Foetus saves his mother’s life in extraordinary case

A foetus has saved his mother’s life and his own, by covering a rupture in her uterus with his back, allowing himself to be born healthy and the mother to survive.

Published Last updated

In a medical case from Lille that has delighted France, the news originally came from The European Journal of Obstetrics, Gynecology, and Reproductive Biology, and was recently publicised in the national press by doctor and Le Monde newspaper journalist, Marc Gozlan.

The case came to light after a 31-year-old woman was admitted to hospital in Lille, north east France, suffering from severe stomach pain while eight and a half months’ pregnant.

With the woman having had a caesarean section in 2013 at seven months in a previous pregnancy due to an abnormal foetal heartbeat, doctors were quick to check her thoroughly.

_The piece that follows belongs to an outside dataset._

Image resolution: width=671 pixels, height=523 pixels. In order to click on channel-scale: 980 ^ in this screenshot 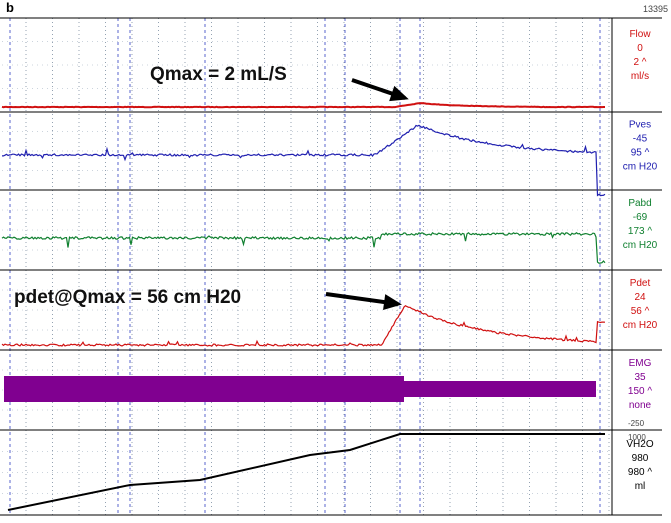, I will do `click(640, 472)`.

This time, the foetus’ heartbeat was fine; the woman was not in labour, and everything looked OK with the baby. Doctors even did a heart scan, to check the woman was not suffering from a tear in her aorta or similar.

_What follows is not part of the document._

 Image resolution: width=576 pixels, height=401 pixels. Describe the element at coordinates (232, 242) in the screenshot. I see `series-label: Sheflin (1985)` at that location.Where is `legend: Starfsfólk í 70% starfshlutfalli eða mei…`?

The final diagnosis, however, was simple: she had suffered a uterine rupture: a tear in the lining of her uterus, a medical emergency forcing an emergency cesarean.

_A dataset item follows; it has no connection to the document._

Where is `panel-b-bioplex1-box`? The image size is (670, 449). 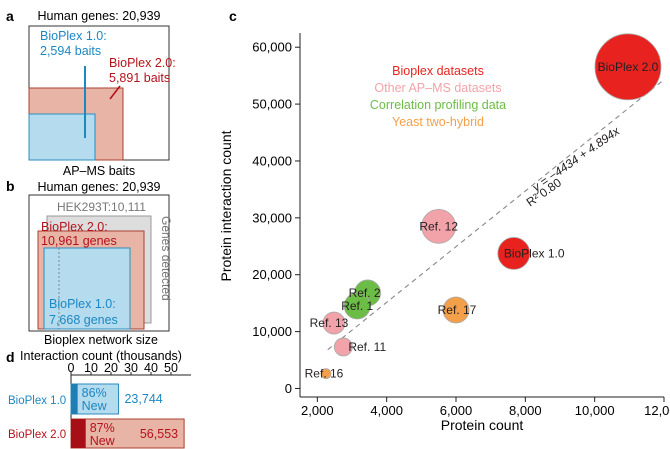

Doctors then discovered that up until the mother’s pain, everything had appeared normal, because the baby himself had acted like a ‘vacuum-like suction cup’, positioning his back over the uterus tear and stopping his mother from suffering a potentially life-threatening hemorrhage.

Similarly, his back position ensured the amniotic fluid had not leaked, and the umbilical cord had not been compressed, ensuring that his own growth and health had been protected too.

The baby boy was then born healthy by caesarean section, with no birth complications. He was born with a large blister on his back where it had acted as a vacuum, but this was reabsorbed back into his body after a few hours, doctors said.

Speaking in Le Monde, the lead doctor Dr Charles Garabedian, obstetrician at the Jeanne de Flandre hospital in Lille, called the case “extraordinary”, with the baby having managed to completely avoid any foetal or medical problems up until that point.